* **Data to use**

★ ★ ★

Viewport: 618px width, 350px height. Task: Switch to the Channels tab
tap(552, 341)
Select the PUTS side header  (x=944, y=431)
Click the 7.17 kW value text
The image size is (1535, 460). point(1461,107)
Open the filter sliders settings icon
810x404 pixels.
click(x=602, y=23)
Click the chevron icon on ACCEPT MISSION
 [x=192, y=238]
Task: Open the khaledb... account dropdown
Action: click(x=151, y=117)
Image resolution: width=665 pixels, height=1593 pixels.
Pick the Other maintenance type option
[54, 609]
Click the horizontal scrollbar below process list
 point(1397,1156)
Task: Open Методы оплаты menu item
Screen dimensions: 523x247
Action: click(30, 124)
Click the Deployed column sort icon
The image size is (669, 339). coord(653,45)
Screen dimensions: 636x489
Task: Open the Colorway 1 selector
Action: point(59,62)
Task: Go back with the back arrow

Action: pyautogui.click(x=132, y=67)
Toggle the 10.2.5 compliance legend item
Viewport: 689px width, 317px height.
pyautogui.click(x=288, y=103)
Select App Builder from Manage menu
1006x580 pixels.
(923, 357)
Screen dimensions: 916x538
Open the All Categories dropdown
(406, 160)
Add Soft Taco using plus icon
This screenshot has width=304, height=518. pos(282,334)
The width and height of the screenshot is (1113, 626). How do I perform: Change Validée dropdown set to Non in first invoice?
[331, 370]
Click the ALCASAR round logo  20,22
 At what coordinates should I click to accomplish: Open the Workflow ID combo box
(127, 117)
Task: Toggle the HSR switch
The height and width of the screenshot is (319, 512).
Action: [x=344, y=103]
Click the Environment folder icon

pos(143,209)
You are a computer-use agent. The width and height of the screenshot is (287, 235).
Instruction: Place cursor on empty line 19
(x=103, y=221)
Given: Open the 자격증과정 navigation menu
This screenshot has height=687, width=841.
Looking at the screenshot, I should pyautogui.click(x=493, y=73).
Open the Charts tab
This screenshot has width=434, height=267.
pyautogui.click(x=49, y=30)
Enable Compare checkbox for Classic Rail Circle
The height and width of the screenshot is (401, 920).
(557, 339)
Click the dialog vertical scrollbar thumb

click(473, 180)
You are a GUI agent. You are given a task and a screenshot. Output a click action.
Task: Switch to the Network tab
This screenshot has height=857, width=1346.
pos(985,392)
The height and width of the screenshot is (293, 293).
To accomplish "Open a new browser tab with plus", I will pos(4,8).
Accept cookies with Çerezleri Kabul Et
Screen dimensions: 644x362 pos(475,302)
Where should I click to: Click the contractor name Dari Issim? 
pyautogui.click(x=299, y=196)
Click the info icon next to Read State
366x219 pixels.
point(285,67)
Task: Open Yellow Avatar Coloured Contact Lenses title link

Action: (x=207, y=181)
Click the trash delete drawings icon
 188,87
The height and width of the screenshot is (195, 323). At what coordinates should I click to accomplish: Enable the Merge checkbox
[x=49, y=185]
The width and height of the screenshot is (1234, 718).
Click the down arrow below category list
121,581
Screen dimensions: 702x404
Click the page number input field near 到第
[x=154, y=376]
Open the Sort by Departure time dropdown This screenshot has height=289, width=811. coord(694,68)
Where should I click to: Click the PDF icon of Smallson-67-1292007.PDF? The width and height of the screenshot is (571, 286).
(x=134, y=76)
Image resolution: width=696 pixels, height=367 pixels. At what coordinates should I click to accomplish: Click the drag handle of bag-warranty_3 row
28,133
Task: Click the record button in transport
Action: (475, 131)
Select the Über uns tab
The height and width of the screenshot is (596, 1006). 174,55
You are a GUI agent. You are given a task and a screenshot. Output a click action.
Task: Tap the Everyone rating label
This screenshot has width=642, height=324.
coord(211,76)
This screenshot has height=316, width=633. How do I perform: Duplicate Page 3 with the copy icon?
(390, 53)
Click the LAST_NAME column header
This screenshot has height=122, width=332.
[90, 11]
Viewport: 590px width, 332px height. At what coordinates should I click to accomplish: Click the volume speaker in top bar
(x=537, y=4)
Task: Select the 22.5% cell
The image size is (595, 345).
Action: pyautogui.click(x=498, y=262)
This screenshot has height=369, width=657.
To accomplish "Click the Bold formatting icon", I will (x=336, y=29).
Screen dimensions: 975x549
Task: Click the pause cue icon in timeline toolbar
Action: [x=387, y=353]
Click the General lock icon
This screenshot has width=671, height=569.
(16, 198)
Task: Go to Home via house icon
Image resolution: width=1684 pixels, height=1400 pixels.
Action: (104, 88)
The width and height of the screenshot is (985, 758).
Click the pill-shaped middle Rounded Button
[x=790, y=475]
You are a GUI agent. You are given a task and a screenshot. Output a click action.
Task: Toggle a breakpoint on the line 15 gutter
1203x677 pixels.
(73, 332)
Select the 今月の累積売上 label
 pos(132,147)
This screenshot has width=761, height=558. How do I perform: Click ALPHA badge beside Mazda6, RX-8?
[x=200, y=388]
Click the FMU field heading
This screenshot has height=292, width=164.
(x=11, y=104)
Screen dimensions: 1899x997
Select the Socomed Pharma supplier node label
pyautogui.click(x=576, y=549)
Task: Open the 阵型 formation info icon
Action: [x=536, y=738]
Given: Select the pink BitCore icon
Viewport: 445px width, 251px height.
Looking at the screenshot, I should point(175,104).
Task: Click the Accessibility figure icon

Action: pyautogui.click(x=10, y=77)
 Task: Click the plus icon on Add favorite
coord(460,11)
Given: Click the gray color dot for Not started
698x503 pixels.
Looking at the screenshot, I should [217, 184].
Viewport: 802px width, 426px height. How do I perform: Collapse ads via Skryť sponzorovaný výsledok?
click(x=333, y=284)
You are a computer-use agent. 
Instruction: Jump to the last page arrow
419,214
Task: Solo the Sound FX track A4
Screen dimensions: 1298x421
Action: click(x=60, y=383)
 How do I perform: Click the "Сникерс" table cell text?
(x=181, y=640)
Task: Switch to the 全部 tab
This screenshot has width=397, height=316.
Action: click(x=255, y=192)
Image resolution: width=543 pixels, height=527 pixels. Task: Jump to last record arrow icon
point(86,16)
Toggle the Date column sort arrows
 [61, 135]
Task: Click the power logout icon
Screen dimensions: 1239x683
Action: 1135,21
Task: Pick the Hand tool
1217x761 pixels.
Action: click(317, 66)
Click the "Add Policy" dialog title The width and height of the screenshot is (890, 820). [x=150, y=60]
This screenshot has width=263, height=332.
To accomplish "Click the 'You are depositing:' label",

★ ★ ★

* **What is expected**
Copy out, word for word, the lines beginning with the line that contains "Select the PUTS" and continuing through the line that contains "Action: point(59,62)".

* **The solution**
Select the PUTS side header  (x=944, y=431)
Click the 7.17 kW value text
The image size is (1535, 460). point(1461,107)
Open the filter sliders settings icon
810x404 pixels.
click(x=602, y=23)
Click the chevron icon on ACCEPT MISSION
 [x=192, y=238]
Task: Open the khaledb... account dropdown
Action: click(x=151, y=117)
Image resolution: width=665 pixels, height=1593 pixels.
Pick the Other maintenance type option
[54, 609]
Click the horizontal scrollbar below process list
 point(1397,1156)
Task: Open Методы оплаты menu item
Screen dimensions: 523x247
Action: click(30, 124)
Click the Deployed column sort icon
The image size is (669, 339). coord(653,45)
Screen dimensions: 636x489
Task: Open the Colorway 1 selector
Action: point(59,62)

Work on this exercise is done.